Selon Shawn Shan, le doctorant en charge du projet, si l’IA générative tombe sur une image qui a été protégée par Glaze, elle sera incapable d’analyser et de reproduire précisément son style.
“L’IA a évolué trop rapidement, et il doit y avoir des garde-corps ou des réglementations autour d’elle”, déclare Shan. “Le but est de repousser d’un point de vue technique.”
Résistance croissante au contenu généré par l’IA dans le monde entier
L’essor de l’art de l’image de l’IA a déclenché un contrecoup dans le monde entier.
Au Japon, Netflix a fait l’objet de critiques de la part des travailleurs de l’anime pour avoir utilisé des arrière-plans générés par l’IA dans le court métrage, chien et garçon.
Le réalisateur Guillermo del Toro a qualifié l’animation créée avec des machines “d’insulte à la vie elle-même”.
Aux Pays-Bas, le musée Mauritshuis a présenté une image générée par l’IA inspirée de “La jeune fille à la perle” de Vermeer, qui a suscité la controverse.
De plus, l’utilisation de l’IA dans les concours d’art a également provoqué un contrecoup, comme on l’a vu avec le concours d’art annuel de la Colorado State Fair, où un participant a gagné avec une œuvre générée par l’IA. Malgré la défense du participant selon laquelle ils étaient transparents sur les origines de l’œuvre, la victoire a tout de même déclenché un débat acharné parmi les artistes qui l’ont accusé de tricherie.
Cet incident a été noté dans le procès intenté par le groupe d’artistes de San Francisco
Droit d’auteur ou utilisation loyale ?
Cependant, certaines personnes pensent que cette nouvelle technologie peut être utilisée pour inspirer de nouvelles formes d’expression artistique et permettre aux artistes de repousser les limites de leur créativité.
Le fondateur et directeur général de Stability AI (la société derrière Stable Diffusion), Emad Mostaque, a décrit le logiciel génératif comme un “outil” qui peut tendre à “une sortie d’image banale” et fournir de nouvelles façons “d’idéation pour les artistes”.
Mostaque soutient que cela permettra à plus de gens de devenir artistes.

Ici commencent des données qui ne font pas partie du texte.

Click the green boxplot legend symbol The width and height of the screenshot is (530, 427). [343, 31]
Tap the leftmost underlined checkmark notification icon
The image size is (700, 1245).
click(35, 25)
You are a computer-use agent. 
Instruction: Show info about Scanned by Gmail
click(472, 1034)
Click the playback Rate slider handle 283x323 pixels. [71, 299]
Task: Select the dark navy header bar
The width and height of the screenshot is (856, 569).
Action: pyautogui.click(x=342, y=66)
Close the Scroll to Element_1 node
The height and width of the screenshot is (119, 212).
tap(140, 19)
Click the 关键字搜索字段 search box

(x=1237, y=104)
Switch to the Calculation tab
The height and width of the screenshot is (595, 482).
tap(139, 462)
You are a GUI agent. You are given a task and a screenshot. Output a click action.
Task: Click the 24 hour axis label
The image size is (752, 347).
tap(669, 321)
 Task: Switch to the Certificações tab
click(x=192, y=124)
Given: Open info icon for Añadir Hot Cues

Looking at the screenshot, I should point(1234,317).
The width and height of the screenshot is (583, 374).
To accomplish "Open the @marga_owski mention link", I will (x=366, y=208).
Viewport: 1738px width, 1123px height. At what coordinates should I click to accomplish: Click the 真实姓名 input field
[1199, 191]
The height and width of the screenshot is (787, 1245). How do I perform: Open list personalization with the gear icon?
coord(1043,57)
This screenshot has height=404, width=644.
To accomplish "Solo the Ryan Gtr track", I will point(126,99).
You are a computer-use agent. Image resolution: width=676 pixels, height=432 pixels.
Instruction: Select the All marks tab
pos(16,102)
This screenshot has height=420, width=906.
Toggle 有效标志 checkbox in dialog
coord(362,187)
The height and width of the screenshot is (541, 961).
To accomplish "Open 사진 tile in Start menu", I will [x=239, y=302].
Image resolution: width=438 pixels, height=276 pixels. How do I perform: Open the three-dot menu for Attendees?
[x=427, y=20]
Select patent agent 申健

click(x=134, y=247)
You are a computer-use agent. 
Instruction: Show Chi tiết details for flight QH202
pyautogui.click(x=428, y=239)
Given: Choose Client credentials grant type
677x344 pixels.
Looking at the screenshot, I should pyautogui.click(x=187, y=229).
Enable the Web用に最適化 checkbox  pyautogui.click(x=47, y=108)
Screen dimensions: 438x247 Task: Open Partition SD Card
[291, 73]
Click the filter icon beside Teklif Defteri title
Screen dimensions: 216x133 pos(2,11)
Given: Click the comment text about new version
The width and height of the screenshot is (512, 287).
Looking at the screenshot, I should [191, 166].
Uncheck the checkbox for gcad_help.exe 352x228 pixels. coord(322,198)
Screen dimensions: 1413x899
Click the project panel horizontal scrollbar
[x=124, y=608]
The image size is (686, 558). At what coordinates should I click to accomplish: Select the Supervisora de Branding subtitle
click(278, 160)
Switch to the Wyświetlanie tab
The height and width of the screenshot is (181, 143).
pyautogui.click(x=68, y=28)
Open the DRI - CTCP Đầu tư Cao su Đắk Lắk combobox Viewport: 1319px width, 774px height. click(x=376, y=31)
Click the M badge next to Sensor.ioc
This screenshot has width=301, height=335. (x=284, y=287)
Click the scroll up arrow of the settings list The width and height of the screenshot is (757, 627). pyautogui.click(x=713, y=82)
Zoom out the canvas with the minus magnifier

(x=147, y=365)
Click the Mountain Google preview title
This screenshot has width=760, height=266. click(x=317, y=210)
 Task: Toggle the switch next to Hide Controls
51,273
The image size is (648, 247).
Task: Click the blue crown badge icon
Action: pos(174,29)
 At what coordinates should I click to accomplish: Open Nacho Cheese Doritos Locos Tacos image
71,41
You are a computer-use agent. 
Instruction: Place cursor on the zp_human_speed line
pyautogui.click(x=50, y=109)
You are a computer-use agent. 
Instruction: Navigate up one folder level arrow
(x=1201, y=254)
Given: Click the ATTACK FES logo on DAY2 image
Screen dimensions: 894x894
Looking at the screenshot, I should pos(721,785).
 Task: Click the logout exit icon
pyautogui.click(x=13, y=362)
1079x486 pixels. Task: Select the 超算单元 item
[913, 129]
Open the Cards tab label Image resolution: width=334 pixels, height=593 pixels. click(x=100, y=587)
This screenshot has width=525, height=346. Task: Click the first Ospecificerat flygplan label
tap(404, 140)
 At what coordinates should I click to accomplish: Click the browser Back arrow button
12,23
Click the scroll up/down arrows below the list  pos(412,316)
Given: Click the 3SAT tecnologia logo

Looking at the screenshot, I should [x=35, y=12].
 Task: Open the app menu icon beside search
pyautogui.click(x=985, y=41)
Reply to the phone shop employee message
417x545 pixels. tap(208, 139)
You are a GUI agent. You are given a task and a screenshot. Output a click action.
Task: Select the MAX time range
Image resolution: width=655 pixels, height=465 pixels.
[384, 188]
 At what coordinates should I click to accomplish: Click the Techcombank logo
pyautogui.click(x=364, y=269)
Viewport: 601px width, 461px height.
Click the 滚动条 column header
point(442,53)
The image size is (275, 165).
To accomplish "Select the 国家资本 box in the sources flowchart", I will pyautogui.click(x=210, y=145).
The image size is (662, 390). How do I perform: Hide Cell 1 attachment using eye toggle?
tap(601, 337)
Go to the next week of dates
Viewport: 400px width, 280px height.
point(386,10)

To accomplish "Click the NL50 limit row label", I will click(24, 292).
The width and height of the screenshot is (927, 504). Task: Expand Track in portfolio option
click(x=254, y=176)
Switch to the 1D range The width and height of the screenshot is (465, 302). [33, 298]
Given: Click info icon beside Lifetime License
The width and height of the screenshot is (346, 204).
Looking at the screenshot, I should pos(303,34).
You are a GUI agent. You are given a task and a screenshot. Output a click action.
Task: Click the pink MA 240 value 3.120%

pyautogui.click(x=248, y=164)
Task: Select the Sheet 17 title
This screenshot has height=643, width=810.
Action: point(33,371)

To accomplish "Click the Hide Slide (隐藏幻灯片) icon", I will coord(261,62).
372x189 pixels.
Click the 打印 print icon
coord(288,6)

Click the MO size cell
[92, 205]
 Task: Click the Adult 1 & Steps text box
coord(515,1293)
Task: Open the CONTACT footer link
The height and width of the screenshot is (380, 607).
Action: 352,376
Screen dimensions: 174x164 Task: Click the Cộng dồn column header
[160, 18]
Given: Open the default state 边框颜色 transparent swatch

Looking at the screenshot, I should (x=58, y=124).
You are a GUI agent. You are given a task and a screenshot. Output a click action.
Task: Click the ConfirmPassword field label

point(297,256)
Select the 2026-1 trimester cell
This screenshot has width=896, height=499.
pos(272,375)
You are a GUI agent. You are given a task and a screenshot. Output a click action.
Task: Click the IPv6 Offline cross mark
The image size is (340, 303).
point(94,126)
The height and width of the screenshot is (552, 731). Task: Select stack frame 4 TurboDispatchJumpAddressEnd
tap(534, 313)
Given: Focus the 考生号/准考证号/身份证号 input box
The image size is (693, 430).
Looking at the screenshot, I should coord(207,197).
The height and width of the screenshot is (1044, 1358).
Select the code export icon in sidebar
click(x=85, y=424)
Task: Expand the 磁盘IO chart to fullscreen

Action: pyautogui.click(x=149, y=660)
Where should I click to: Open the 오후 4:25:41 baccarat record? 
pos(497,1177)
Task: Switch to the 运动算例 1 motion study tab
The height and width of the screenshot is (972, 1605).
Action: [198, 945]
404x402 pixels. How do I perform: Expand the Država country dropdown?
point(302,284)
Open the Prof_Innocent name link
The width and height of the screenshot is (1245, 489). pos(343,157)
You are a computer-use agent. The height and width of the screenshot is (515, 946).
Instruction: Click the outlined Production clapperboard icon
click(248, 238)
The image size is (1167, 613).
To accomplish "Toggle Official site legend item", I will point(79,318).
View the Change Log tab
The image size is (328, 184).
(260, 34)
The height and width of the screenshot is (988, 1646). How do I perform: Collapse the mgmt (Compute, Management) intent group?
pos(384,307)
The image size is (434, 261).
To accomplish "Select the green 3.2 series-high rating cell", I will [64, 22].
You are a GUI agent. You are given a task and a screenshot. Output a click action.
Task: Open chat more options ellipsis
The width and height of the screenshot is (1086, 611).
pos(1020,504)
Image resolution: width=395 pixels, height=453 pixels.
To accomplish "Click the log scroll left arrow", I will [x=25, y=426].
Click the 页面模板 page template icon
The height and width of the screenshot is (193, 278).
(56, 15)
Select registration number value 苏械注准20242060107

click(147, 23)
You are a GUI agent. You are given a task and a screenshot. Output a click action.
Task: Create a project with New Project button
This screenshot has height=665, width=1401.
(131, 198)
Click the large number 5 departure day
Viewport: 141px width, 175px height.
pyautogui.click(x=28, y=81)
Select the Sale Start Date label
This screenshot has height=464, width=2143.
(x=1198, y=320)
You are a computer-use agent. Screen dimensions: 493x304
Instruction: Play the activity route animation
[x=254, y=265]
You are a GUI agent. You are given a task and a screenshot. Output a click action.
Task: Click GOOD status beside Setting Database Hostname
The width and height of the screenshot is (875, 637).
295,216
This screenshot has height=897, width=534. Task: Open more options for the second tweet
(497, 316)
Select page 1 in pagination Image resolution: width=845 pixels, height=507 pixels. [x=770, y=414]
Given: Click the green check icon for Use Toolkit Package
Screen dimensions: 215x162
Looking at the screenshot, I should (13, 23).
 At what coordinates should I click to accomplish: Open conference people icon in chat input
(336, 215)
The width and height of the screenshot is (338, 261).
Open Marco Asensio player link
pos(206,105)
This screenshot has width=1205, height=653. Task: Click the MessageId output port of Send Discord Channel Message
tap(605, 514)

Les critiques ne sont pas d’accord, affirmant que lorsqu’une personne invite un logiciel à dessiner dans le style d’un maître, cela ne fait pas de cette personne un artiste.
Les entreprises qui se défendent contre les droits d’auteur des artistes sont susceptibles de revendiquer une “utilisation équitable”, une exception parfois autorisée lorsqu’une nouvelle tournure est donnée à une création ou lorsqu’elle n’est que brièvement extraite.